For those of you who are unsure of the definition, encryption refers to ‘scrambling’ your data, making it unreadable, using a mathematical algorithm. So if someone intercepts this encrypted data, they will essentially be met strings of numbers, and it some cases letters, that are complete, for lack of a better term - nonsense. Only someone with the right key can ‘unscramble’ it back into something useful. You can think of encryption in the physical sense like a padlock, except the padlock can only be unlocked in two ways: picking the lock (mathematics so complex, it would take modern supercomputers longer than the universe has even existed to unlock it.), or with the actual key specifically designed to unlock the padlock.
Bitcoin uses two cryptographic encryption systems:
- SHA-256 which secures transaction history.
- Elliptic Curve Digital Signature Algorithm or ECDSA, which protects your private keys and wallet ownership.

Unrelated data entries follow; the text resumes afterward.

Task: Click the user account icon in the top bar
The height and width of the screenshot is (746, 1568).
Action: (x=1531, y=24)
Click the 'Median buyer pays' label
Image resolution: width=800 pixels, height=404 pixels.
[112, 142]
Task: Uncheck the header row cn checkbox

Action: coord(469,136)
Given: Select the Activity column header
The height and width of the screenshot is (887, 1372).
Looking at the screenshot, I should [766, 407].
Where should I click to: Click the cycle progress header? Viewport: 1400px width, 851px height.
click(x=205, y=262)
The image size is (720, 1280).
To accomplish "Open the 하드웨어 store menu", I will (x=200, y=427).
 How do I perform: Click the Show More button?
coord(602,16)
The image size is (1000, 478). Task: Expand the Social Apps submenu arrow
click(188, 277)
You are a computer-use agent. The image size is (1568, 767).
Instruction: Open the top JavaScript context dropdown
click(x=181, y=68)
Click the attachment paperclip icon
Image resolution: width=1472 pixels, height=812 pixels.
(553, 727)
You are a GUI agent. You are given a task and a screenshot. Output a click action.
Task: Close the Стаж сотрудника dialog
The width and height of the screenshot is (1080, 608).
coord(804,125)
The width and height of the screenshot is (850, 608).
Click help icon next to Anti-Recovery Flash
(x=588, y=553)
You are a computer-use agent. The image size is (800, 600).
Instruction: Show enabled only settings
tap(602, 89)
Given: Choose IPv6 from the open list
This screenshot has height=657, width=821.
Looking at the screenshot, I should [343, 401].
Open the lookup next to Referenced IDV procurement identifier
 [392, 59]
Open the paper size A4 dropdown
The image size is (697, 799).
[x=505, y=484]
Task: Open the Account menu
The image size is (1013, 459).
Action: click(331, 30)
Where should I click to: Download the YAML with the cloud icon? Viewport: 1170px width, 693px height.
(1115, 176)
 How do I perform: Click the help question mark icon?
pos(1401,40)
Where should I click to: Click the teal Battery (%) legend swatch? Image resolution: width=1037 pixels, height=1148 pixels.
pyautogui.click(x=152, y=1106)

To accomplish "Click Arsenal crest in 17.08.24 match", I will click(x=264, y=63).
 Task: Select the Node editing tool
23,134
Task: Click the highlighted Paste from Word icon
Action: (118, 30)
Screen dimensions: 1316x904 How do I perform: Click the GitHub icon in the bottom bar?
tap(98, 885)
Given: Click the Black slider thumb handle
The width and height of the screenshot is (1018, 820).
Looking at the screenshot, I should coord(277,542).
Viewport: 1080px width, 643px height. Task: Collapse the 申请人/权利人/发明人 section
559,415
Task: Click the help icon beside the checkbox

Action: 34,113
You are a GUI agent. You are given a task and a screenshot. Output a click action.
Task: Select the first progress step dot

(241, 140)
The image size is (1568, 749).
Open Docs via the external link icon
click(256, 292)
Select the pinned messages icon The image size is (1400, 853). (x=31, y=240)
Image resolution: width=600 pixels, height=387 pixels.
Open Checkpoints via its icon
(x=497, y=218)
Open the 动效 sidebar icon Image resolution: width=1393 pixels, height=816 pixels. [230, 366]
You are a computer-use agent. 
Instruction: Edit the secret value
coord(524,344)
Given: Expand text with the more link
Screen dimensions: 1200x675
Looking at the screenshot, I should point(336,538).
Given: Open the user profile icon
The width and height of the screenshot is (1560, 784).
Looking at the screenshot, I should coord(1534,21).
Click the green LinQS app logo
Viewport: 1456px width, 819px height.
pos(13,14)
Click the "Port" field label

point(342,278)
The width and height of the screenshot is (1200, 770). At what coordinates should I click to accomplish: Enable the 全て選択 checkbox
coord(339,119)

ECDSA security relies on the fact that deriving a private key from a public key, requires solving something called “the elliptic curve discrete logarithm” problem, which is a task that is almost impossible for even supercomputers to complete in any reasonable timeframe. Calculations that could literally take billions of years.
However, a powerful quantum computer running something called “Shor’s Algorithm” (which I will dive into in a future article) could theoretically derive private keys from public keys. And this is why quantum computers pose a risk.